___ PASSAGE PROVIDED

Skip to content

Benchmarks & Evaluation

Automated evaluation harnesses for measuring extraction quality, model performance, and pipeline consistency.


Available Benchmarks

Benchmark What it measures Gold Standard Run Command
Gold Standard (Parser x Model) End-to-end extraction accuracy vs Gary's curated labels PUBLICATIONS_SUMMARIES CSV uv run python -m evaluation.benchmark
Model Comparison Entity/relationship extraction consistency & garbage rate PubMed abstracts (self-referencing) uv run python -m evaluation.extraction_model_eval
KG Pipeline Consistency (planned) Entity consolidation, relationship merging, embedding quality Synthetic + known-answer sets

Quick Start

# Interactive mode — guided setup for any benchmark
uv run python -m evaluation

# Gold standard benchmark (full matrix)
uv run python -m evaluation.benchmark -n 20 -r 10 -m all -p all --full-text

# Model comparison (abstracts only, fast)

______
___ RECORDED INFORMATION

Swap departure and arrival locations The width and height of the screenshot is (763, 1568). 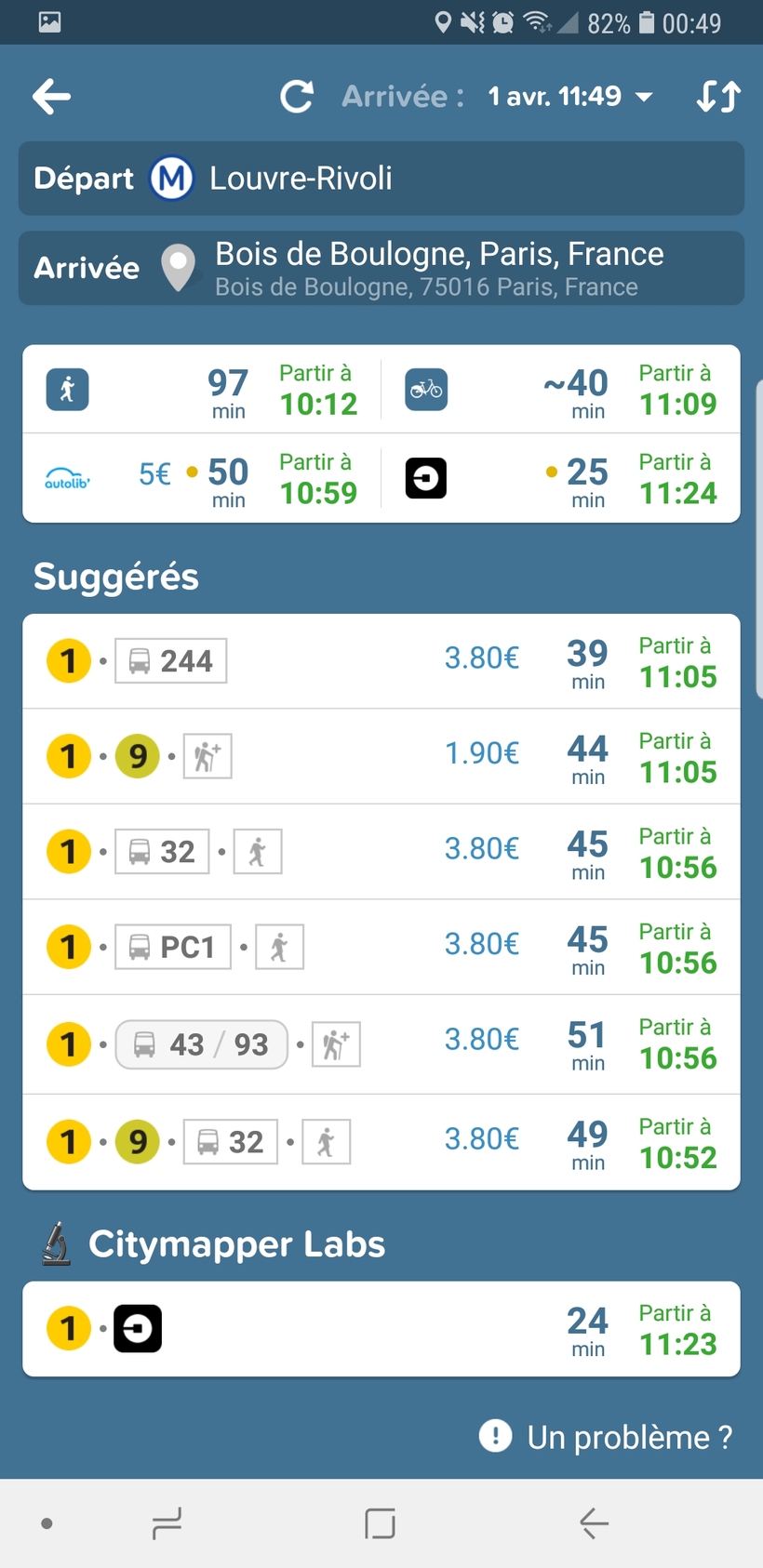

______

> **TASK PROMPT**: Write the next part of the benchmarks and evaluation documentation page, picking up right after its final line. The listing that comes after the page is separate material and has no connection to it.

> **RESPONSE AREA**:
uv run python -m evaluation.extraction_model_eval --abstracts 20 --runs 3

Latest Headlines

Parser Finding

PyMuPDF outperforms markitdown and docling on protein extraction F1 by ~70%. Direct PDF text extraction preserves protein names better than HTML conversion.

Model Finding

Mistral Large 3 achieves highest recall across all parsers. Llama 3.1 8B offers best cost/performance ratio at 3× lower latency.

Reproducibility

All models achieve >77% reproducibility (Jaccard across 10 runs). Llama 3.3 70B and Llama 3.1 8B hit 96-100% on docling — perfectly deterministic at temperature 0.


Architecture

evaluation/
├── __main__.py              # Interactive TUI (arrow-key menu)
├── benchmark/               # Gold standard benchmark
│   ├── cli.py               # Argparse CLI
│   ├── gold_standard.py     # CSV parser → gold labels
│   ├── fetcher.py           # Paper download + cache + parsers
│   ├── runner.py            # Parallel LLM extraction
│   ├── metrics.py           # Precision/recall/F1/Jaccard
│   ├── reporter.py          # JSON + HTML report generation
│   └── report.html          # Interactive Chart.js template
├── extraction_model_eval.py # Model comparison (abstracts)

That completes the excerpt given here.